(Provided records begins)

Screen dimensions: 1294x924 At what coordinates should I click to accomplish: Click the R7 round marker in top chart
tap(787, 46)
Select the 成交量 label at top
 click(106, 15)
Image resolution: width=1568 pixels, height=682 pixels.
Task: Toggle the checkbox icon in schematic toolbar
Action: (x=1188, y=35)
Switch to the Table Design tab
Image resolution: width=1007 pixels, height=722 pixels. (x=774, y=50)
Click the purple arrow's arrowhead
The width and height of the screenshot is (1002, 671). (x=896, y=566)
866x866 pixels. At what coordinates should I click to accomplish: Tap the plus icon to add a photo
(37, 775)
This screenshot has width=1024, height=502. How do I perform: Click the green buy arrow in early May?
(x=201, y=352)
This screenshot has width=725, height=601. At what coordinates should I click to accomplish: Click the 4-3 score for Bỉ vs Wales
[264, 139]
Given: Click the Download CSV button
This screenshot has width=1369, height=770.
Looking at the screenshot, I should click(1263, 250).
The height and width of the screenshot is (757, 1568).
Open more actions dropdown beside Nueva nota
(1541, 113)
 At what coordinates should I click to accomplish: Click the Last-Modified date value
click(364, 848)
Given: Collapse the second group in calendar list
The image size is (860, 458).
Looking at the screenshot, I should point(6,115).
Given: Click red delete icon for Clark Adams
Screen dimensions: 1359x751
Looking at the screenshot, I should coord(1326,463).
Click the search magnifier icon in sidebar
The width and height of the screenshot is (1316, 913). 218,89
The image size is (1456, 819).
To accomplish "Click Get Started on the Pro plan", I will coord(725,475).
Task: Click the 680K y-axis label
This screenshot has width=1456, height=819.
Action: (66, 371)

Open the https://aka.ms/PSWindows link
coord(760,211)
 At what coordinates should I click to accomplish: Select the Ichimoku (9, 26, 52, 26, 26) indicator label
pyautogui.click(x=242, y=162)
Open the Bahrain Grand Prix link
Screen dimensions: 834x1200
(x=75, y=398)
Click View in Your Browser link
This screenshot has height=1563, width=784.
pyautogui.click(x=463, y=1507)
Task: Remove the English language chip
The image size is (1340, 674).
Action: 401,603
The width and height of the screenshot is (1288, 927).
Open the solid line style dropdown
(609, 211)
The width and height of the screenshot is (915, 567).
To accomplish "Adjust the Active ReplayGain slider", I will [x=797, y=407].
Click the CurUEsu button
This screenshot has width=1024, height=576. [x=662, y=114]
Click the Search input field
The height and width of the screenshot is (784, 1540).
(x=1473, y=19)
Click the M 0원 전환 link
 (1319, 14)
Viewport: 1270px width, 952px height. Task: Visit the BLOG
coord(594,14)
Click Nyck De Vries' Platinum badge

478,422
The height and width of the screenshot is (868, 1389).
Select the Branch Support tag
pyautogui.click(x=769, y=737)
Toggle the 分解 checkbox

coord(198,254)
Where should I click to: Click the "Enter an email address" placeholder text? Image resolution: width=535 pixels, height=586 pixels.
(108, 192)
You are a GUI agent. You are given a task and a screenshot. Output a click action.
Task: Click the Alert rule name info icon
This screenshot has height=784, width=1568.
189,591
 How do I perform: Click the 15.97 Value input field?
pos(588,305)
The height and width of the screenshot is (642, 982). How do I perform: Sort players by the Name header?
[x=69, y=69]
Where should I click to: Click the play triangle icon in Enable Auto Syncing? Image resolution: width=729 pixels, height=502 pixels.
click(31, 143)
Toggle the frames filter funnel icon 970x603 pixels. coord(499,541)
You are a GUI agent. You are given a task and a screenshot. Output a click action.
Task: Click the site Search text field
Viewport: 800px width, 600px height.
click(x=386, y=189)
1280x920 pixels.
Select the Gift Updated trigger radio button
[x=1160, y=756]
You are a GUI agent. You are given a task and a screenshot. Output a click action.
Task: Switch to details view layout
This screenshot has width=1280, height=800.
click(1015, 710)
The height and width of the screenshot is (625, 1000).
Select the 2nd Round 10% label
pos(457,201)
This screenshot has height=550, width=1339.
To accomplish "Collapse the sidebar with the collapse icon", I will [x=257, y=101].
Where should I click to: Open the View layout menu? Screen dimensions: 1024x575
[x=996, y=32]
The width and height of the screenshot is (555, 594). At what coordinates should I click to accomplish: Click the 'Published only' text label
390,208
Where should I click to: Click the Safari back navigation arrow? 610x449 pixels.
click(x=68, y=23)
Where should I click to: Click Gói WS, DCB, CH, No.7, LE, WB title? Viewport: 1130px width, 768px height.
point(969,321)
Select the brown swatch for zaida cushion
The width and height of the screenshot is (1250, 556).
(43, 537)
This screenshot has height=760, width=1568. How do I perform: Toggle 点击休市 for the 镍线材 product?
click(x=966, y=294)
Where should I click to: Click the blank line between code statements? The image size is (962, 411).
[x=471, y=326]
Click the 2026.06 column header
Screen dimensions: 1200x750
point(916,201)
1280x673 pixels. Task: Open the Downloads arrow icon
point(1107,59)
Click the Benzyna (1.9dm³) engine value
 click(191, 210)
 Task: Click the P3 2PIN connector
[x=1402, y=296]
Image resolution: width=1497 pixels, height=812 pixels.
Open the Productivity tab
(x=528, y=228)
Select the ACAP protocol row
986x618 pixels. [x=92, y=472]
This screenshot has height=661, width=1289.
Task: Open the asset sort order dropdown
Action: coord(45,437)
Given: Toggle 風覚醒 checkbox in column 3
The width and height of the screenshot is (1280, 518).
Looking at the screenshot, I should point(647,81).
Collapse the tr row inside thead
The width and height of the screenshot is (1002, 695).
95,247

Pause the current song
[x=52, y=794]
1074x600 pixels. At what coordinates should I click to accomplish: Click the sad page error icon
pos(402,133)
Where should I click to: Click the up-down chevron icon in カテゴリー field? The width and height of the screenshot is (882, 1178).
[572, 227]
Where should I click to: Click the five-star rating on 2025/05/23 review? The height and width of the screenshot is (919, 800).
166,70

(Provided records ends)

## Your assignment
What is needed is the data above, output in full and exactly as it stands.

## Response to the exercise
Screen dimensions: 1294x924 At what coordinates should I click to accomplish: Click the R7 round marker in top chart
tap(787, 46)
Select the 成交量 label at top
 click(106, 15)
Image resolution: width=1568 pixels, height=682 pixels.
Task: Toggle the checkbox icon in schematic toolbar
Action: (x=1188, y=35)
Switch to the Table Design tab
Image resolution: width=1007 pixels, height=722 pixels. (x=774, y=50)
Click the purple arrow's arrowhead
The width and height of the screenshot is (1002, 671). (x=896, y=566)
866x866 pixels. At what coordinates should I click to accomplish: Tap the plus icon to add a photo
(37, 775)
This screenshot has width=1024, height=502. How do I perform: Click the green buy arrow in early May?
(x=201, y=352)
This screenshot has width=725, height=601. At what coordinates should I click to accomplish: Click the 4-3 score for Bỉ vs Wales
[264, 139]
Given: Click the Download CSV button
This screenshot has width=1369, height=770.
Looking at the screenshot, I should click(1263, 250).
The height and width of the screenshot is (757, 1568).
Open more actions dropdown beside Nueva nota
(1541, 113)
 At what coordinates should I click to accomplish: Click the Last-Modified date value
click(364, 848)
Given: Collapse the second group in calendar list
The image size is (860, 458).
Looking at the screenshot, I should point(6,115).
Given: Click red delete icon for Clark Adams
Screen dimensions: 1359x751
Looking at the screenshot, I should coord(1326,463).
Click the search magnifier icon in sidebar
The width and height of the screenshot is (1316, 913). 218,89
The image size is (1456, 819).
To accomplish "Click Get Started on the Pro plan", I will coord(725,475).
Task: Click the 680K y-axis label
This screenshot has width=1456, height=819.
Action: (66, 371)

Open the https://aka.ms/PSWindows link
coord(760,211)
 At what coordinates should I click to accomplish: Select the Ichimoku (9, 26, 52, 26, 26) indicator label
pyautogui.click(x=242, y=162)
Open the Bahrain Grand Prix link
Screen dimensions: 834x1200
(x=75, y=398)
Click View in Your Browser link
This screenshot has height=1563, width=784.
pyautogui.click(x=463, y=1507)
Task: Remove the English language chip
The image size is (1340, 674).
Action: 401,603
The width and height of the screenshot is (1288, 927).
Open the solid line style dropdown
(609, 211)
The width and height of the screenshot is (915, 567).
To accomplish "Adjust the Active ReplayGain slider", I will [x=797, y=407].
Click the CurUEsu button
This screenshot has width=1024, height=576. [x=662, y=114]
Click the Search input field
The height and width of the screenshot is (784, 1540).
(x=1473, y=19)
Click the M 0원 전환 link
 (1319, 14)
Viewport: 1270px width, 952px height. Task: Visit the BLOG
coord(594,14)
Click Nyck De Vries' Platinum badge

478,422
The height and width of the screenshot is (868, 1389).
Select the Branch Support tag
pyautogui.click(x=769, y=737)
Toggle the 分解 checkbox

coord(198,254)
Where should I click to: Click the "Enter an email address" placeholder text? Image resolution: width=535 pixels, height=586 pixels.
(108, 192)
You are a GUI agent. You are given a task and a screenshot. Output a click action.
Task: Click the Alert rule name info icon
This screenshot has height=784, width=1568.
189,591
 How do I perform: Click the 15.97 Value input field?
pos(588,305)
The height and width of the screenshot is (642, 982). How do I perform: Sort players by the Name header?
[x=69, y=69]
Where should I click to: Click the play triangle icon in Enable Auto Syncing? Image resolution: width=729 pixels, height=502 pixels.
click(31, 143)
Toggle the frames filter funnel icon 970x603 pixels. coord(499,541)
You are a GUI agent. You are given a task and a screenshot. Output a click action.
Task: Click the site Search text field
Viewport: 800px width, 600px height.
click(x=386, y=189)
1280x920 pixels.
Select the Gift Updated trigger radio button
[x=1160, y=756]
You are a GUI agent. You are given a task and a screenshot. Output a click action.
Task: Switch to details view layout
This screenshot has width=1280, height=800.
click(1015, 710)
The height and width of the screenshot is (625, 1000).
Select the 2nd Round 10% label
pos(457,201)
This screenshot has height=550, width=1339.
To accomplish "Collapse the sidebar with the collapse icon", I will [x=257, y=101].
Where should I click to: Open the View layout menu? Screen dimensions: 1024x575
[x=996, y=32]
The width and height of the screenshot is (555, 594). At what coordinates should I click to accomplish: Click the 'Published only' text label
390,208
Where should I click to: Click the Safari back navigation arrow? 610x449 pixels.
click(x=68, y=23)
Where should I click to: Click Gói WS, DCB, CH, No.7, LE, WB title? Viewport: 1130px width, 768px height.
point(969,321)
Select the brown swatch for zaida cushion
The width and height of the screenshot is (1250, 556).
(43, 537)
This screenshot has height=760, width=1568. How do I perform: Toggle 点击休市 for the 镍线材 product?
click(x=966, y=294)
Where should I click to: Click the blank line between code statements? The image size is (962, 411).
[x=471, y=326]
Click the 2026.06 column header
Screen dimensions: 1200x750
point(916,201)
1280x673 pixels. Task: Open the Downloads arrow icon
point(1107,59)
Click the Benzyna (1.9dm³) engine value
 click(191, 210)
 Task: Click the P3 2PIN connector
[x=1402, y=296]
Image resolution: width=1497 pixels, height=812 pixels.
Open the Productivity tab
(x=528, y=228)
Select the ACAP protocol row
986x618 pixels. [x=92, y=472]
This screenshot has height=661, width=1289.
Task: Open the asset sort order dropdown
Action: coord(45,437)
Given: Toggle 風覚醒 checkbox in column 3
The width and height of the screenshot is (1280, 518).
Looking at the screenshot, I should point(647,81).
Collapse the tr row inside thead
The width and height of the screenshot is (1002, 695).
95,247

Pause the current song
[x=52, y=794]
1074x600 pixels. At what coordinates should I click to accomplish: Click the sad page error icon
pos(402,133)
Where should I click to: Click the up-down chevron icon in カテゴリー field? The width and height of the screenshot is (882, 1178).
[572, 227]
Where should I click to: Click the five-star rating on 2025/05/23 review? The height and width of the screenshot is (919, 800).
166,70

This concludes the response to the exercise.